◆ **PROBLEM REQUIREMENTS**: Using the excerpt on the poet Moeen Nizami below, decide whether each statement agrees with it: (a) Nizami earned his Bachelor of Arts from the University of the Punjab in 1985; (b) three of Nizami's books were published in Tehran; (c) Nizami learned basic Arabic and Persian from his father. Answer yes or no for each and quote the words of the excerpt that decide it.

◆ **EXCERPT**:

## Begin

Pakistani poet (born 1965)

Moeen Nizami (born Ghulam Moeen Ud Din on 1 February 1965) is a Pakistani Urdu poet, literary and religious scholar specialized in Persian language and tasawwuf, and Allama Muhammad Iqbal studies. 'Moeen' is his pen name, (in Urdu takhalus). He is a professor of Persian language and literature, Chairman Department of Persian, Head Hujveri Tasawwuf chair, University of the Punjab, Lahore, Pakistan. Nizami has authored over 50 Persian and Urdu (literary and research) books and more than 60 papers published in local and foreign journals. Two of his books were published in Tehran, Iran. He achieved two awards of best manuscript research by the Iran Ministry of Culture and Islamic Guidance in 2006 and 2007. Tasawwuf Classical and modern Persian, Urdu and Punjabi literature, Islamic Arts and literary translations are his special fields of interest.

==Early life==
Nizami was born in Sargodha, Pakistan to a Sufi family of Chishti Order. He learned basic Arabic and Persian language from his grandfather Ghulam Sadeed Ud Din. He matriculated in 1981 and received Intermediate with the Faculty of Arts diploma from BISE Sargodha in 1983. The same year he enrolled at the University of the Punjab Lahore where he obtained his Bachelor of Arts in Persian, Islamic Studies and Arabic in 1985. In 1986–87, he received his Masters of Arts degree from the same institute and had the first place in Punjab University, Lahore. During his studies, he began to write poetry in Urdu and Persian.

## End

◆ **STORED DATA**:
## Begin

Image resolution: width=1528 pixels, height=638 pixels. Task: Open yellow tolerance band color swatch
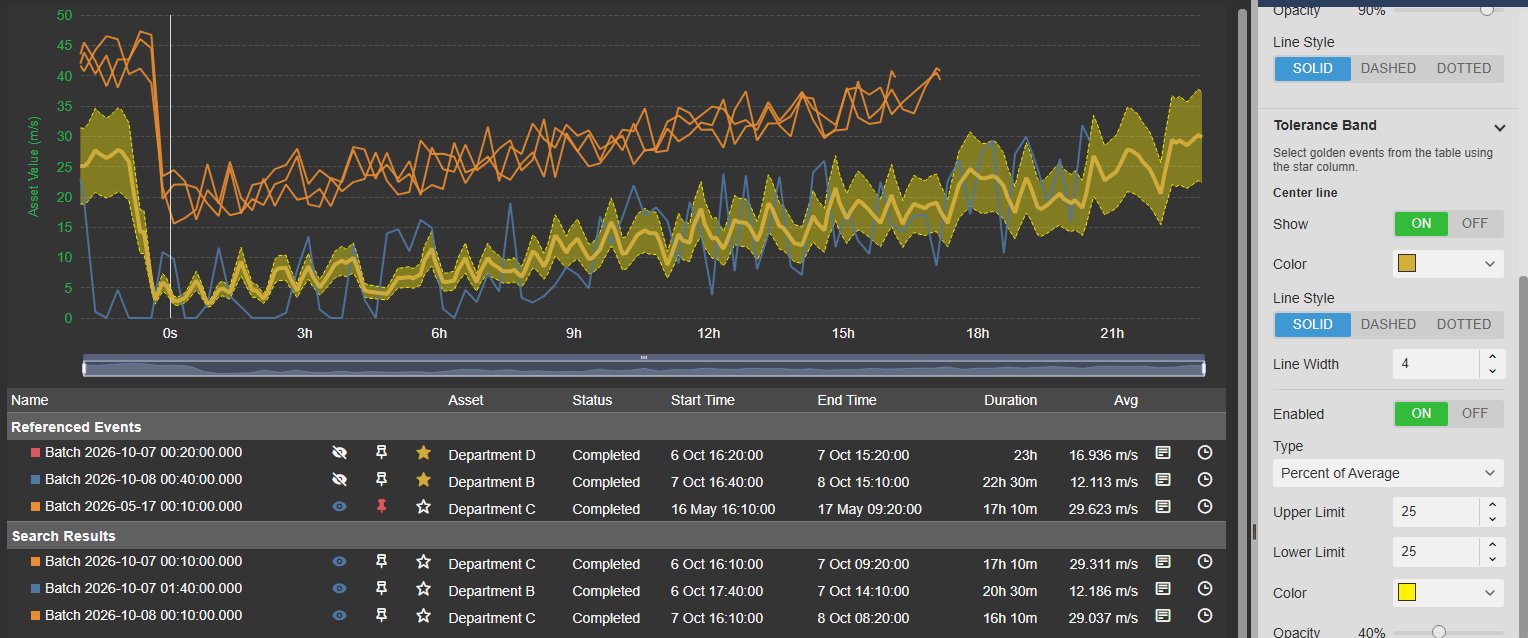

## End

◆ **THE ANSWER**:
(a) Yes: "he enrolled at the University of the Punjab Lahore where he obtained his Bachelor of Arts in Persian, Islamic Studies and Arabic in 1985"
(b) No: "Two of his books were published in Tehran, Iran."
(c) No: "He learned basic Arabic and Persian language from his grandfather Ghulam Sadeed Ud Din."